Published on September 20, 2023
.jpg)
As Tata Tele Business Services (TTBS) focuses on providing the best services and enhancing third-party risk management (TPRM), it felt the need for a strong emphasis on data security controls. The existing process primarily focused on safeguarding the TTBS IT environment and its parameters. Following were some of the issues:
- Limitations with the existing processes in enforcing security requirements for partners with access to IT applications.

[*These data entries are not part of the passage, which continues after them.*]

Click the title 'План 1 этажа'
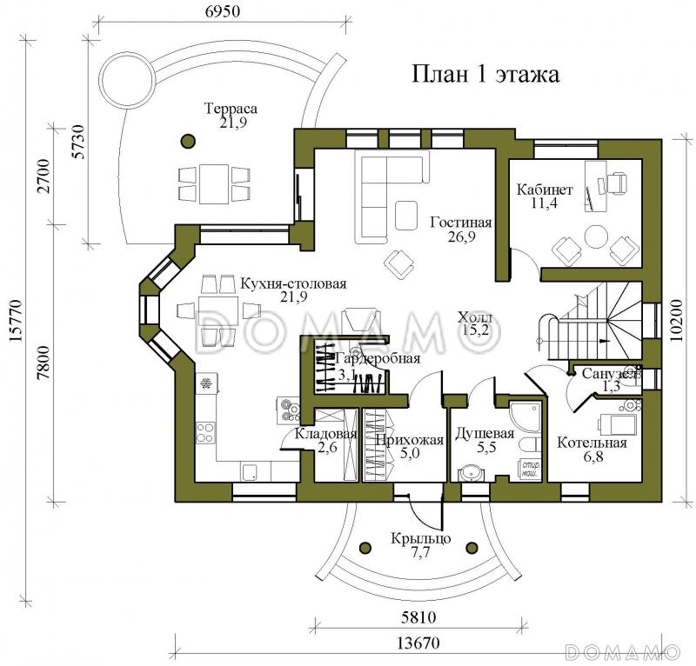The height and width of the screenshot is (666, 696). [x=485, y=75]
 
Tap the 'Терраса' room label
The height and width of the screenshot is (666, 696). [x=231, y=109]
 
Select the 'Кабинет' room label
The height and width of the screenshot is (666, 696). [x=544, y=190]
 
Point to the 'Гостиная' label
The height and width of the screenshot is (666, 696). [x=461, y=223]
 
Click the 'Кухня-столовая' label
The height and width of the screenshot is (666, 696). [x=283, y=284]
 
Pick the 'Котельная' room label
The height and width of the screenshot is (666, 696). [x=592, y=443]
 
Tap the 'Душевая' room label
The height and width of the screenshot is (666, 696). [x=485, y=434]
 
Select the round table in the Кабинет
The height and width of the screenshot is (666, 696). [x=597, y=237]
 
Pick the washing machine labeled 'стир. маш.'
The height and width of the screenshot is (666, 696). [x=530, y=470]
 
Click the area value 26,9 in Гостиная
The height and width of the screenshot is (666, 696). [x=461, y=237]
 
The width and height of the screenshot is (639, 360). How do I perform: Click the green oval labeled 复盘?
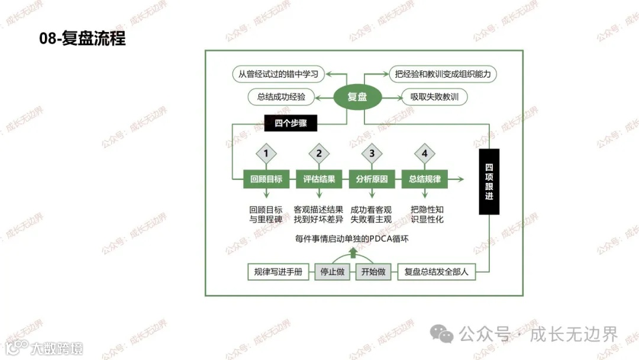(357, 97)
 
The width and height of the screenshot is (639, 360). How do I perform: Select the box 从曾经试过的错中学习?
(279, 74)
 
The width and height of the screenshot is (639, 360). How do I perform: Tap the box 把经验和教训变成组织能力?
(442, 74)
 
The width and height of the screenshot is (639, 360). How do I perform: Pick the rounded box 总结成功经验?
(281, 97)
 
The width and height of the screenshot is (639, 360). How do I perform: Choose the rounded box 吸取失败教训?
(435, 97)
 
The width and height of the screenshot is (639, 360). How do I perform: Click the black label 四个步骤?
(291, 123)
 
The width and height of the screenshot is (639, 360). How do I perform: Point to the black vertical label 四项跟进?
(489, 181)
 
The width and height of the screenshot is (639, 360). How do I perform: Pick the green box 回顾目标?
(266, 179)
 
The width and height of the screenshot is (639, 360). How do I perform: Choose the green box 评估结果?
(319, 179)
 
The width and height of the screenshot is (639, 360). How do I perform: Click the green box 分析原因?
(372, 179)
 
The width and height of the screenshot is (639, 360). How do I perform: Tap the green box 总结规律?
(424, 179)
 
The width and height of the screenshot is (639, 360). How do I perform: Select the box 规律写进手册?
(277, 272)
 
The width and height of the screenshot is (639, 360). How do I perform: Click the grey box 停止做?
(333, 272)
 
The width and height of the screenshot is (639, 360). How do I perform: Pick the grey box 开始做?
(373, 272)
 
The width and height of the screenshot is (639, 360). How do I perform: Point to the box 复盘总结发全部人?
(436, 272)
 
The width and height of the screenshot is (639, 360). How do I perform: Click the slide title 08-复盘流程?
(82, 39)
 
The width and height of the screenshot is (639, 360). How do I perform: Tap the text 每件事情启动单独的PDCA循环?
(352, 239)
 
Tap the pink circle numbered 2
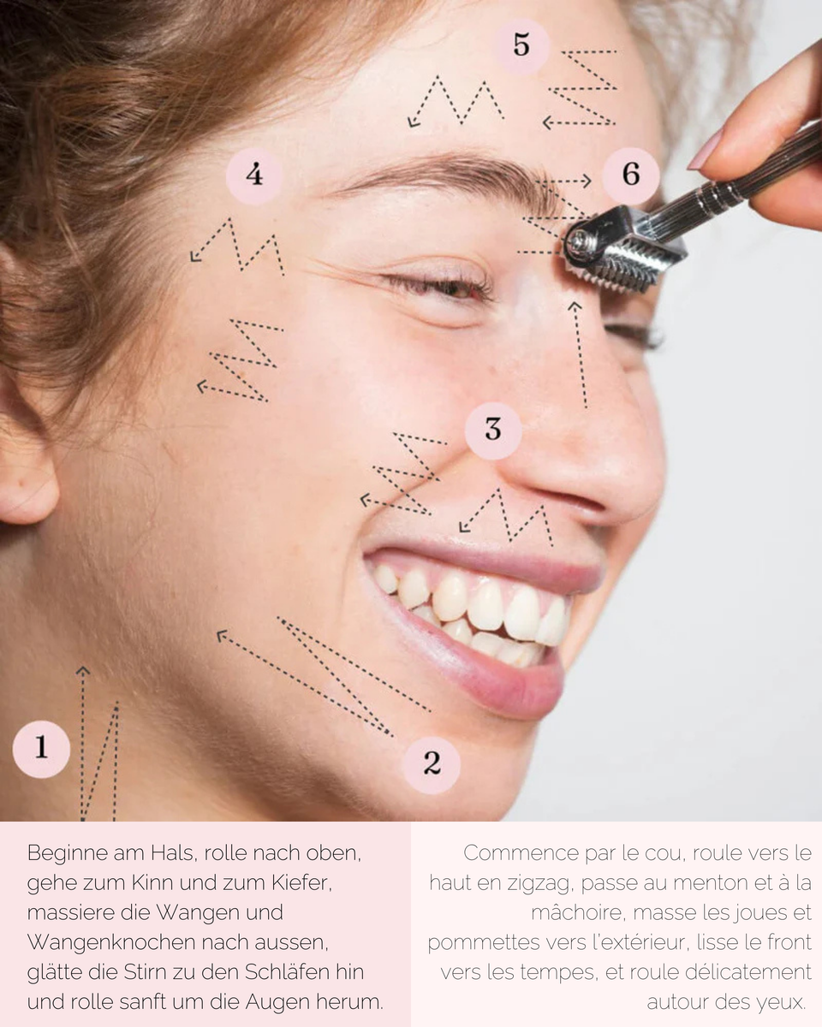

Inadequate protection against data security risks from a contractual perspective
- Lack of visibility into the level of access partners have to critical IT applications
- Insufficient assurance regarding security controls in partners’ environment
The TTBS team Jiji Unnikrishnan, VP - IT Operations; Parag Patil, GM - IT Security, along with Deepak Garg, Head - Internal Audit, had detailed interactions. Some learnings emerged during the Chief Audit Executive meet as well. Interactions happened with two Tata group companies — Tata Realty (Madhu Kumar - IT Security Head, Girish Hadkar - IT Head and Gaurav Khandelwal - IA Head) and Croma (Smitesh Valanju - CISO and Keyur Shah - IA Head) — from April 2023 onwards. A few concerns were discussed:
- Assessing the necessity of individual resource-level access for partners, aligning it with business requirements, and possibilities of optimising access. Measures to safeguard against data security risks associated with partner engagements using mechanisms such as virtual desktop infrastructure
- Actions in case of instances such as partners failing to comply with security controls, implementing mechanisms to prevent data leakage, and deploying security awareness programmes
These benchmarking interactions helped while developing the TPRM framework. TTBS created an in-house TPRM framework for data security comprising the following elements:
- Identification of partners having access to TTBS applications/data
- Categorisation of partners based on the type of access to data and risks
- Applying risk mitigation strategies as per the categorisation (minimum security controls, contractual security clauses)
- Performing periodic assessments/reviews based on partner categorisation
- Monitoring security KPIs for partners such as:
- Level of compliance to minimum controls
- Minimise risk of unauthorised access with access reconciliation
- Prevention/mitigation of security incidents
- Security compliance reports (SOC2/ISO 27001 or other security certifications) for SaaS partners
The insights obtained from discussions with Tata Realty and Croma were added to the in-house framework to make it more comprehensive and robust (e.g., inclusion of elements related to personal data in the risk evaluation process).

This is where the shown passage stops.